Hay de hecho una suerte de identidad natural entre lo específico de la pintura de Botero y los modos que adopta ante esta pasión taurina que en ella se ha instalado. No es difícil confundirse, prendado en el peso de las apariencias, acerca del significado último del ingenuismo virtual o el gusto por lo grotesco que suelen centrar lo! tópicos sobre el estilo del maestro colombiano.
Complicidad
Nada hay de ingenuo en este exquisito maestro del dibujo,y el color, como tampoco su distancia de lo apolíneo o el volumen caricatural de las figuras implican una visión mordaz de los sujetos que recrea, sino, de modo sutilmente inverso, una suerte de complicidad antiaristocrática que los reivindica en la sensualidad de lo excesivo, en el abismo de la carne, en esa fabulosa dimensión que los acerca, según la certera definición de Severo Sarduy, "al ritmo de la sangre en nuestro sueño".Así fija Botero la casta heroica de los protagonistas de su corrida. En ocasiones, como es su costumbre, toma para ello una vía literal de homenaje a sus propios modelos, al paradigma de su arte. A la sombra de Velázquez, no tanto en una cita como en la deuda de un mecanismo idéntico, su José Valero, Pepín se hermana con los Francisco Lezcano, Sebástián de Morra o Don Diego de Acedo y, como ellos adquieren nobleza de príncipes, también él alcanza la talla del matador.

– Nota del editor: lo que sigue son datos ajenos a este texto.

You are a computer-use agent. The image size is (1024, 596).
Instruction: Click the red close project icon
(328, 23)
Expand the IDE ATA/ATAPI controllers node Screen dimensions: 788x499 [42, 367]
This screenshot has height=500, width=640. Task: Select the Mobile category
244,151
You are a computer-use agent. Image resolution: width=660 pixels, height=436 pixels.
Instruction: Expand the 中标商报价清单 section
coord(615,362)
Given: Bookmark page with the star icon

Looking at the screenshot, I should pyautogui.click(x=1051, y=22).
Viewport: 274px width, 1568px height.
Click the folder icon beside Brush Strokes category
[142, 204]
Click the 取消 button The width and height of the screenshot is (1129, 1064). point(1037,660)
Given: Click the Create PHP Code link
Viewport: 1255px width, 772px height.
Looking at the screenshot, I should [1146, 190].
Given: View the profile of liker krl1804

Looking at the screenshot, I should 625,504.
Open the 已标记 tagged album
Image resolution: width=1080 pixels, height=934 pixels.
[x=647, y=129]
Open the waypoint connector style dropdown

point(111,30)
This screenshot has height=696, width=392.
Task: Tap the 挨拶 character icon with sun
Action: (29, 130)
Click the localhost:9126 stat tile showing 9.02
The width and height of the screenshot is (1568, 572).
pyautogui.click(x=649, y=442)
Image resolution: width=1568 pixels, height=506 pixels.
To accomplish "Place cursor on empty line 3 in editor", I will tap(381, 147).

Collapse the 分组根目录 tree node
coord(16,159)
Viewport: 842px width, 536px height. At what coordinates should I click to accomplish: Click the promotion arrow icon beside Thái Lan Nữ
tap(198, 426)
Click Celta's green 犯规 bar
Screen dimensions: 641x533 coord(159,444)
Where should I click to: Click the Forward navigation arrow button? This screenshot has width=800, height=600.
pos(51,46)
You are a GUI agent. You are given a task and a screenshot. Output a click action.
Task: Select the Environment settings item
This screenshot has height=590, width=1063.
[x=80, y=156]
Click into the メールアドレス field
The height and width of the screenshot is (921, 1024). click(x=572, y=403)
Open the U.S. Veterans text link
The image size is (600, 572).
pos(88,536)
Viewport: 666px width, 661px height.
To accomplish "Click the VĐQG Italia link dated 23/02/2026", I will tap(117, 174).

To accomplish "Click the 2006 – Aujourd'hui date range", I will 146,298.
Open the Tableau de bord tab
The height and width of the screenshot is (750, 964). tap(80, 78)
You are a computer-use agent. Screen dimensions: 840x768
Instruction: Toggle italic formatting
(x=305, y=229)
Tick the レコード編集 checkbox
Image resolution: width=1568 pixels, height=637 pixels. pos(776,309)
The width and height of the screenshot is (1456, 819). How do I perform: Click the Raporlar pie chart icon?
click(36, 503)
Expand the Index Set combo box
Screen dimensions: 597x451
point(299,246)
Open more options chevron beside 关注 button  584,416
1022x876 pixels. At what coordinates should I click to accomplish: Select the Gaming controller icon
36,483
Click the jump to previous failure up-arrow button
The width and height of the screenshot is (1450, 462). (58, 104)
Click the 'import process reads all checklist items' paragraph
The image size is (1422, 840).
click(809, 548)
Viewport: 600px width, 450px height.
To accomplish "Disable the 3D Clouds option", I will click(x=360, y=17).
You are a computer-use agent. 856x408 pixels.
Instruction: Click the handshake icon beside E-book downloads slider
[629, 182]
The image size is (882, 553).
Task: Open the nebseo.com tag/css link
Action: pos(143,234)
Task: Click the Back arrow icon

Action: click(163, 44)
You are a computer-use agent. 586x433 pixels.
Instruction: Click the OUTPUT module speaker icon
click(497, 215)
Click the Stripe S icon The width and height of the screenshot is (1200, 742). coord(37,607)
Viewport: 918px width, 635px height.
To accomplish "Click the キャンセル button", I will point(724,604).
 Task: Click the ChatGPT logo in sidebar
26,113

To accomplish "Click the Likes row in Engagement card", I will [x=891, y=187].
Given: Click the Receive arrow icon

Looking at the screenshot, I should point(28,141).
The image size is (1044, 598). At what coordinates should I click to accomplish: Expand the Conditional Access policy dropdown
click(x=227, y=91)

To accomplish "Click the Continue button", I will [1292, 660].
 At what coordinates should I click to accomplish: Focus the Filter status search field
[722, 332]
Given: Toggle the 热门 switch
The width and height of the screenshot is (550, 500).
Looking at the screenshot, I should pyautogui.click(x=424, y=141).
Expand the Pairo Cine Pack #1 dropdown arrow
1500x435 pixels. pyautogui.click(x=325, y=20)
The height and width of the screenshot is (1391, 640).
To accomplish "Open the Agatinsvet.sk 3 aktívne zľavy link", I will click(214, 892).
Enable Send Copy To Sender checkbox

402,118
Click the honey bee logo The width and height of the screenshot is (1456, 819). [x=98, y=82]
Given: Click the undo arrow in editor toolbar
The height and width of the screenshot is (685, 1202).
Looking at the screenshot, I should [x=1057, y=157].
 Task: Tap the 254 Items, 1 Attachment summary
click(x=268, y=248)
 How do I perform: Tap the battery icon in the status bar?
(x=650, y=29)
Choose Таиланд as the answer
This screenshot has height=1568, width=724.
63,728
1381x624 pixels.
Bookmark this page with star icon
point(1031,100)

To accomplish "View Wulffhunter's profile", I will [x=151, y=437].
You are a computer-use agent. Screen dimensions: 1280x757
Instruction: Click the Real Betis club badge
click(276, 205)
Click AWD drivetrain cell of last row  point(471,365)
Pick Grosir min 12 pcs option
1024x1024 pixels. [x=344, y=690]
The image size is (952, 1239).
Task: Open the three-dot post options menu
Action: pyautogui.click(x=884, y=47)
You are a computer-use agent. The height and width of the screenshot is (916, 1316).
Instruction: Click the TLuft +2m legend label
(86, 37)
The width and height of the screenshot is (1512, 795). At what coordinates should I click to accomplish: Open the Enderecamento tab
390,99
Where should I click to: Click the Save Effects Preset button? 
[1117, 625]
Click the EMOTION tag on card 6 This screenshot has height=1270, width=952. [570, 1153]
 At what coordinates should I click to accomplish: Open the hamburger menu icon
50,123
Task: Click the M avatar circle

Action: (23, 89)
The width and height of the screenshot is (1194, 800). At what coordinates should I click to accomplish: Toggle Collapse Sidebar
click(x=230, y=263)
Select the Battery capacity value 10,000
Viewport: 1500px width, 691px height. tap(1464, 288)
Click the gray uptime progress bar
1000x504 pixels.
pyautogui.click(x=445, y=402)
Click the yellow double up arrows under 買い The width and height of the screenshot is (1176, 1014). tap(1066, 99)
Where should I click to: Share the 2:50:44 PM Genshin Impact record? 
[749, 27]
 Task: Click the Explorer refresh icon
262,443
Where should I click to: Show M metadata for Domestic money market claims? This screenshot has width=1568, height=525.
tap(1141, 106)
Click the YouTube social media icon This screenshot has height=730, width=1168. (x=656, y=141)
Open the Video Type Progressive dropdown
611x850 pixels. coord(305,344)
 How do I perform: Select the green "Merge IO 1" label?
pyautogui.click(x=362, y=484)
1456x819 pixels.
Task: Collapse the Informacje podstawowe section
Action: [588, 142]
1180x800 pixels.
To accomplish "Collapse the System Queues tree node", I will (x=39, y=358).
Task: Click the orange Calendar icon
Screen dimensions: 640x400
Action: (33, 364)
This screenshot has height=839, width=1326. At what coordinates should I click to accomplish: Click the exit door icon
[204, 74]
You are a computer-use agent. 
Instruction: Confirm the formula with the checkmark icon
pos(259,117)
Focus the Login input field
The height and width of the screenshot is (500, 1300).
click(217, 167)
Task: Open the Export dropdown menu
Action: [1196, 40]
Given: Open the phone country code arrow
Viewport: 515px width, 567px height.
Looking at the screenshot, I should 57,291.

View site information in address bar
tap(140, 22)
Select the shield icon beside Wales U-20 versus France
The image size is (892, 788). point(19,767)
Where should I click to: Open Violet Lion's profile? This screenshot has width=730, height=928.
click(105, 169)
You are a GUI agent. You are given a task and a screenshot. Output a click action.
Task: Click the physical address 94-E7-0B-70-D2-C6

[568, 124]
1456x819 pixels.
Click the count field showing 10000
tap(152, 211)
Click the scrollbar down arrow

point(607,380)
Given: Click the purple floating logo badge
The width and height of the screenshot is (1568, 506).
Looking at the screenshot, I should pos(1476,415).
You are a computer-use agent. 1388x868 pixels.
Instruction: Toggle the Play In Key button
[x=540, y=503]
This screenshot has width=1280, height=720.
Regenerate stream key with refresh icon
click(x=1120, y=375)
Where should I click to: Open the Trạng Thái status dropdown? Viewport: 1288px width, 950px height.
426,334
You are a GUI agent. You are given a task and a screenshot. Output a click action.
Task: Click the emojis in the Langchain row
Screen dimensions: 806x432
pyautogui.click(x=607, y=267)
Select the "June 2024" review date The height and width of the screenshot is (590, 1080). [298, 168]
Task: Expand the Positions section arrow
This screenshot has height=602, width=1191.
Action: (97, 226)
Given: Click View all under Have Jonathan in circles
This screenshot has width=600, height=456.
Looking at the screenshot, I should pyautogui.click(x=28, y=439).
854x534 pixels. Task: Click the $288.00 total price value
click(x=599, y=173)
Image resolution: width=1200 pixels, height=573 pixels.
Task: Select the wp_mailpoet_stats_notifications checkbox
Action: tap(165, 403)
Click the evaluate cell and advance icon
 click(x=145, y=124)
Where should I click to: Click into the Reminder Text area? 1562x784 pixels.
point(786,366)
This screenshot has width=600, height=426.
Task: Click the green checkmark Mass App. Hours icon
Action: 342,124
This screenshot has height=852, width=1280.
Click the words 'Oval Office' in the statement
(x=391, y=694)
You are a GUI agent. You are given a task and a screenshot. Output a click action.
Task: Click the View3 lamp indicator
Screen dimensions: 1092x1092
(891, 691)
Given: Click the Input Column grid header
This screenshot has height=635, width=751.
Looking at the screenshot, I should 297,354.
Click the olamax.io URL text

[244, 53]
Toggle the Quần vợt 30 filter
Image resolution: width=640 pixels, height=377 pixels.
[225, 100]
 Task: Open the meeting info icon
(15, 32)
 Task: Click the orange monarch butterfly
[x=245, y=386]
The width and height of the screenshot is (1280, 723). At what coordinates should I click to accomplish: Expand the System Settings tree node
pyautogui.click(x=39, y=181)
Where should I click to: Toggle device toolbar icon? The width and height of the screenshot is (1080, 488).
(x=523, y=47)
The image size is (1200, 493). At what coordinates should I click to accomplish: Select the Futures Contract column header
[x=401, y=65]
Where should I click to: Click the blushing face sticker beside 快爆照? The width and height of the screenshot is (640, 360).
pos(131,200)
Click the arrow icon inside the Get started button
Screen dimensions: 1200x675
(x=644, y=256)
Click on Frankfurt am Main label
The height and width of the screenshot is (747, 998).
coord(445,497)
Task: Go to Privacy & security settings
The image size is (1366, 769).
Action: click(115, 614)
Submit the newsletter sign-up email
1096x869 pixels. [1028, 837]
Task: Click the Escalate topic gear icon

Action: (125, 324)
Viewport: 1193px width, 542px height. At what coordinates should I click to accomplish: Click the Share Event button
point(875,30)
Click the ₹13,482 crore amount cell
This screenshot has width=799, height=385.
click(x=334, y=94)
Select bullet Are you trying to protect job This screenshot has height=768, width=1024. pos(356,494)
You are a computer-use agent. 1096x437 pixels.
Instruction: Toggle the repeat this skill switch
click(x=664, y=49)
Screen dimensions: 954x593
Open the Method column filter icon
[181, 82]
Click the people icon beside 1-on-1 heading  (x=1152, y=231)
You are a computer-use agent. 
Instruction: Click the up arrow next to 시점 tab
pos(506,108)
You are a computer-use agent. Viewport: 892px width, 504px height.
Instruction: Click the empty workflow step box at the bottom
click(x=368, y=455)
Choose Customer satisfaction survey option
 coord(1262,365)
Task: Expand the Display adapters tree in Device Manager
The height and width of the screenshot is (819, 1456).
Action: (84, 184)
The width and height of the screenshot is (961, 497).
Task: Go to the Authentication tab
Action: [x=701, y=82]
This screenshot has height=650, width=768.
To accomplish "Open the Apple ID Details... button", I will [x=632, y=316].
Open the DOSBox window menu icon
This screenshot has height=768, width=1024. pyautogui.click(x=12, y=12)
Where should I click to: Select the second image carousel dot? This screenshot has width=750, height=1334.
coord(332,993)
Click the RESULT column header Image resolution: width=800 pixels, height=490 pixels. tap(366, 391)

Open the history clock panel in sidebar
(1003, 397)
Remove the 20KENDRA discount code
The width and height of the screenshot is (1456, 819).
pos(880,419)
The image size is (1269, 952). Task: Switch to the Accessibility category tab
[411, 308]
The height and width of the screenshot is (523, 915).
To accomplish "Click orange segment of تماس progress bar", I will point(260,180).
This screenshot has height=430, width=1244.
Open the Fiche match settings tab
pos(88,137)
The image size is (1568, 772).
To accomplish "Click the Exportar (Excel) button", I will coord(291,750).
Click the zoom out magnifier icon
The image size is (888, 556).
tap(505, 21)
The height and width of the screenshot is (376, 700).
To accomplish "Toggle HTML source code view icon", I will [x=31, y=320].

Sus toros tienen también, a menudo, el rostro de los de Picasso, y la La cornada busca incluso su espejo en aquella otra muerte recostada sobre el toro, que el malagueño pintó en los treinta.
Mas, en todo momento, la corrida de Botero conserva la raíz de su deuda en esa densidad atemporal aprendida en los maestros italianos y que en él cobra una extraña máscara, como si la norma reencontrara su equilibrio natural lejos de su centro, como si el pintor siguiera el consejo de don Domingo Ortega para agotar, en su fundamento, las reglas del arte clásico, "cargando la suerte".